**EXTRAIT DU TEXTE**
Sunday, December 23, 2007

Doit-on enseigner l’histoire de l’art ?

Ce fut mon sujet de partiel en histoire de l’art moderne. Enjoy.

 

 

 

Il n’y a manifestement que deux réponses possibles : oui ou non. Nous aborderons pour notre part la question de biais, en nous demandant comment ou comment ne pas l’enseigner, c'est-à-dire, pourquoi on ne doit pas enseigner l’histoire de l’art d’une façon et pourquoi on devrait l’enseigner d’une autre.

De cette méthode nous aborderons trois points : nous verrons dans un premier temps que l’histoire de l’art est un particularisme de la « discipline histoire », et qu’à ce point abâtardie, elle n’apprend pas l’art ou son analyse, mais elle fausse ou contrefait son approche initiale ; nous aborderons ensuite l’idée que la discipline est une dialectique, dont les termes sont encore mal posés – malgré des incursions d’audacieux dans d’autres directions. Nous proposerons enfin, sous la forme d’une hypothèse, l’histoire de l’art comme une ontologie, et arguerons pour un retour à l’œuvre elle-même avant de discourir sur ce qui a déjà été écrit sur l’œuvre.

 

 

I. L’histoire de l’Art est une histoire. Son champ d’application est subordonné à une condition d’existence : l’œuvre d’art doit avoir été. Elle existe toujours, mais sa création est une manifestation du passé ; l’action « faire l’art » (peindre, sculpter, écrire, composer) équivaut pour une étoile, en termes physiques, à « rayonner » : l’action est terminée depuis longtemps, mais ses effets sont encore perceptibles (certaines étoiles sont mortes depuis des centaines d’années mais la distance qui les sépare de notre perception est tellement grande que leur rayonnement, dont l’émission a cessé, nous parvient encore en tant que récepteurs).

**DONNÉES FOURNIES**
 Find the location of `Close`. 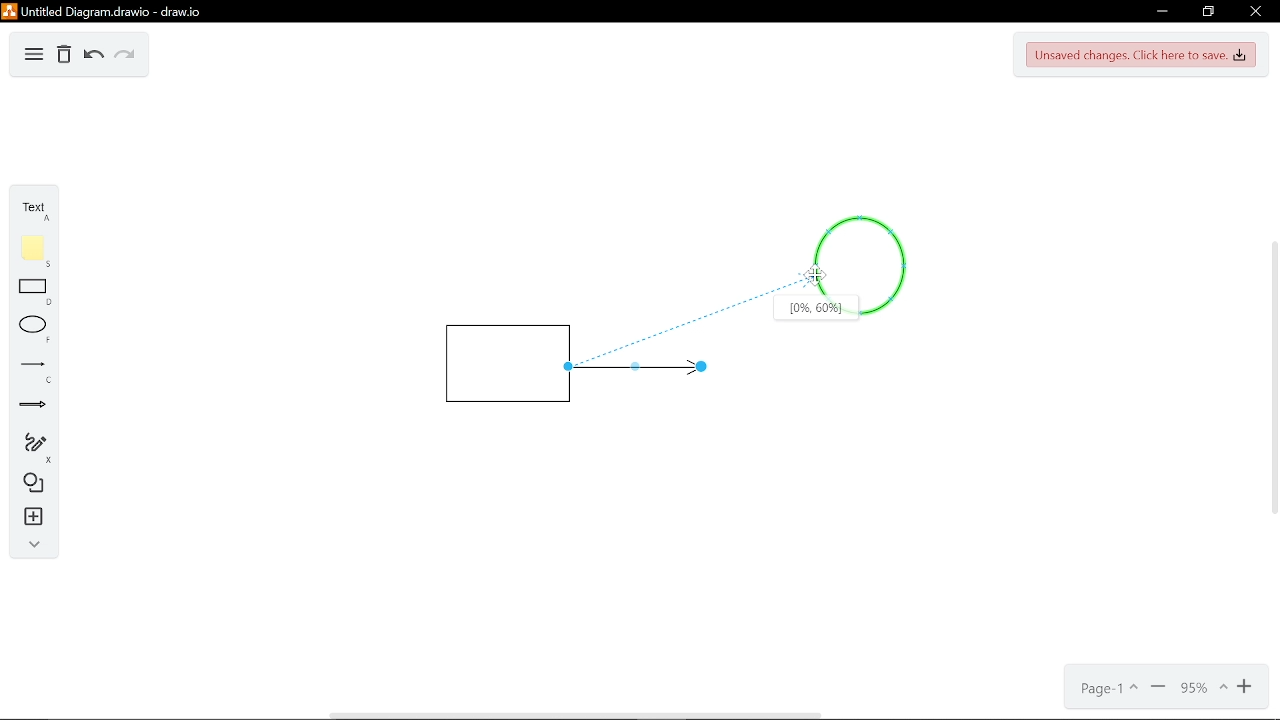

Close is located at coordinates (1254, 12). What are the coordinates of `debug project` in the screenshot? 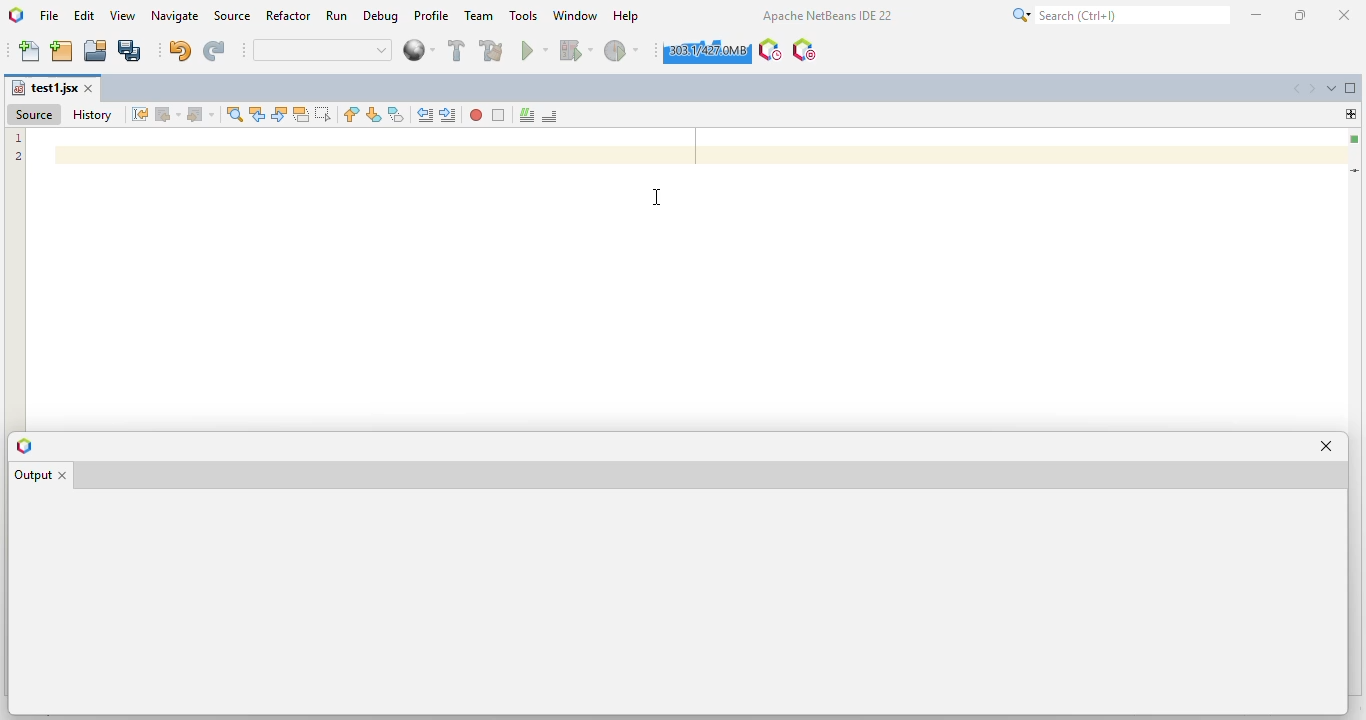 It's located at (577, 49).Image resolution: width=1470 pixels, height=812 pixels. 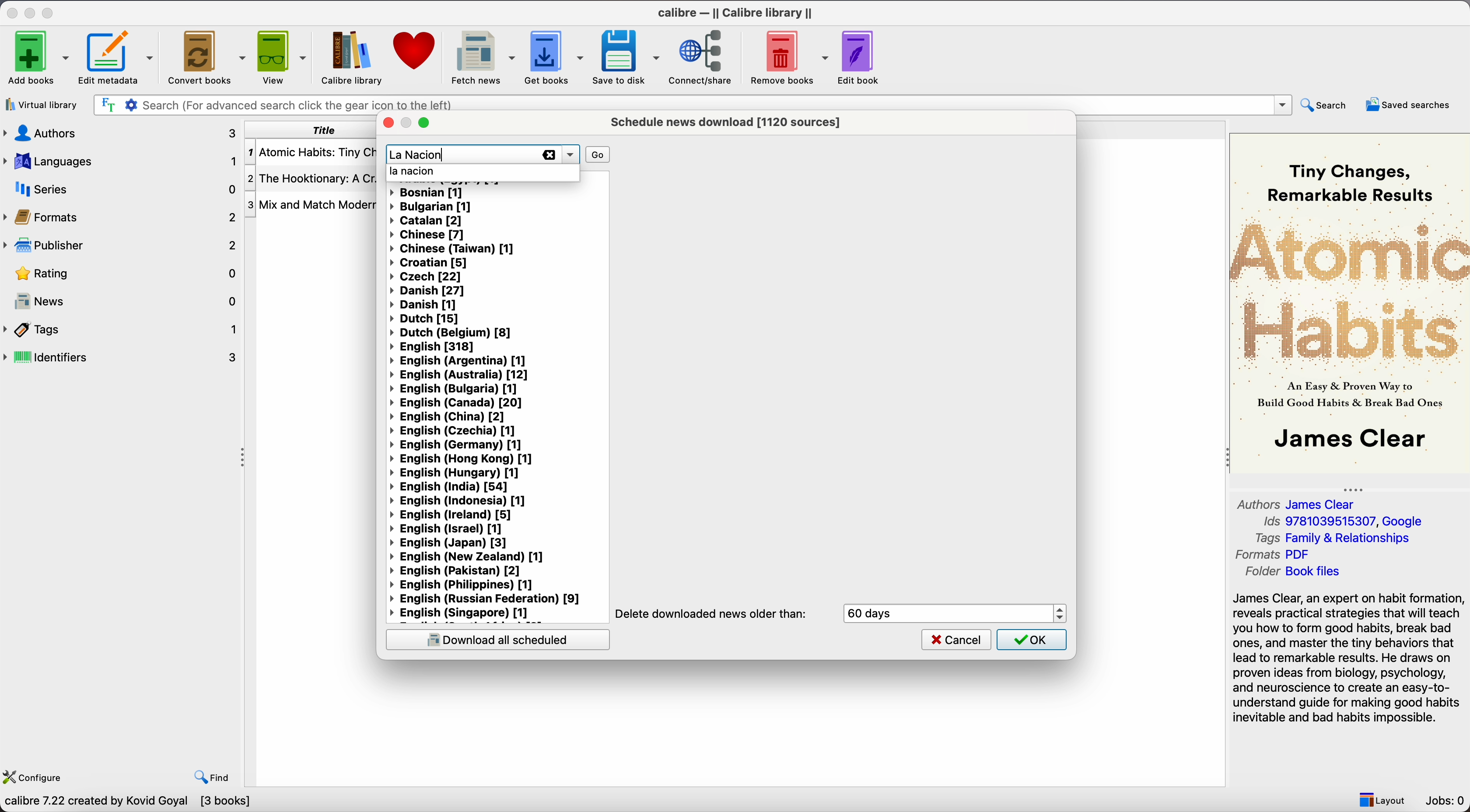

--

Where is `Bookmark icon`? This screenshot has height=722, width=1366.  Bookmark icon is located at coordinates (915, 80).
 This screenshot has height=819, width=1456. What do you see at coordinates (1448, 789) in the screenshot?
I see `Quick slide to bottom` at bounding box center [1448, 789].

...

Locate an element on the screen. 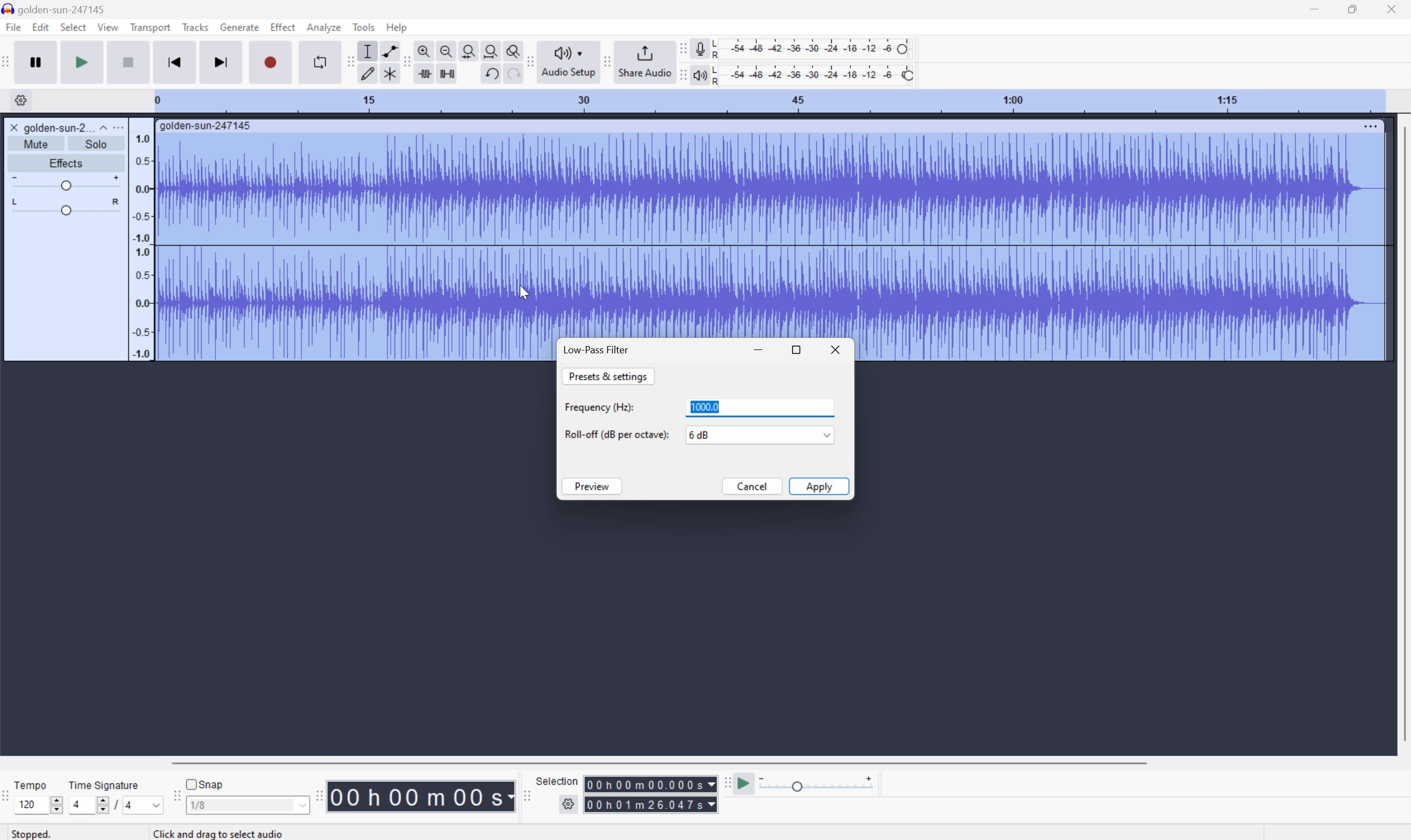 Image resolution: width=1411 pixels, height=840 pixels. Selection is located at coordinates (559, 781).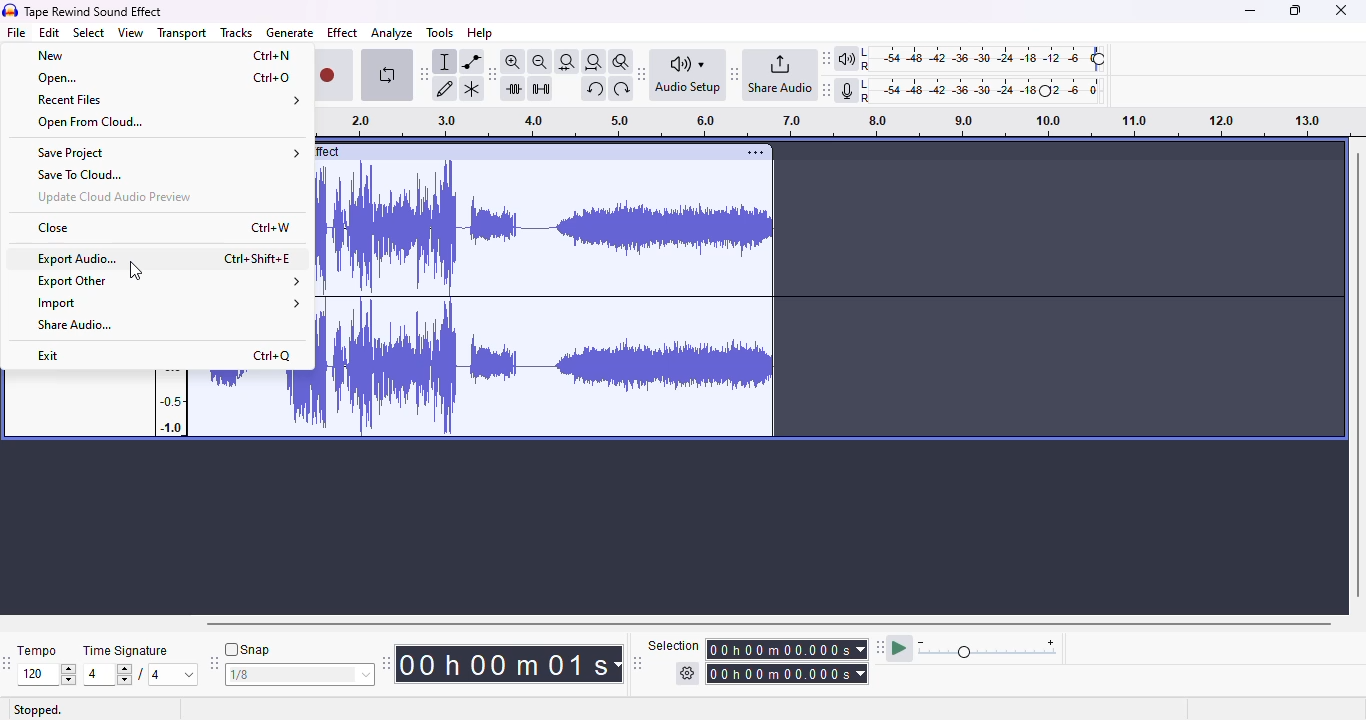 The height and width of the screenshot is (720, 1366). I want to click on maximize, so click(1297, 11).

**CONSIGNES**
[1] Les affirmations (a), (b) et (c) concordent-elles avec le texte sur l'histoire de l'art ? Répondez par oui ou par non pour chacune, en citant les mots du texte qui tranchent.
(a) Le texte annonce un développement en trois points.
(b) Selon le texte, toutes les étoiles dont le rayonnement nous parvient émettent encore de la lumière.
(c) Le sujet a été donné lors d'un partiel d'histoire de l'art contemporain.
[2] Poursuivez le texte sur l'histoire de l'art à partir de sa dernière phrase.

**RÉPONSES**
[1]
(a) Oui : « De cette méthode nous aborderons trois points ».
(b) Non : « certaines étoiles sont mortes depuis des centaines d’années ».
(c) Non : « Ce fut mon sujet de partiel en histoire de l’art moderne. »

[2]
L’histoire de l’Art est donc une dissection du champ historique avec des outils d’analyse du présent : la méthode consiste à déterminer ce qui, dans la création, est constitutif d’une répercussion du factuel, d’une emprise du réel dans l’oeuvre. C’est l’analyse du contexte qui permet, jusqu’à un certain point, d’interpréter des éléments artistiques dont la compréhension dépasse la seule perception. En tant qu’histoire, l’histoire de l’Art cherche à répondre à la question « Pourquoi ? » (et l’on pourrait commencer de répondre en se remémorant Panofsky, qui eut dit ici : parce que le Stilmoment ne dispense jamais du Wermoment).

Dans la caractérisation historique, la discipline détermine, sur la base d’une autobiographie (ou si elle n’existe pas, d’après un collationnement de sources biographiques), les éléments qui ont influencé l’auteur au moment de créer une œuvre d’art, en tout ou en partie (l’emploi du conditionnel serait de rigueur, mais il est assez peu employé en l’espèce).

 

Au-delà donc de la seule histoire, la discipline crée une « histoire dans l’Histoire », voire, plusieurs histoires dans l’Histoire, chacune étant propre à un auteur (artiste) ; qu’importe en définitive que plusieurs aient vécu au même moment ou qu’ils fussent intimement liés : l’historien de l’art détermine une monographie pour chacun ; Vuillard, Denis, Bonnard : proches amis, styles proches, famille de cœur pour ainsi dire – ça ne change rien. Il y aura trois catalogues, et de surcroît "raisonnés", et c’est peut-être là le problème de l’histoire de l’art : elle raisonne, mais elle raisonne soit à rebours, soit sur son propre raisonnement. Elle a oublié l’œuvre.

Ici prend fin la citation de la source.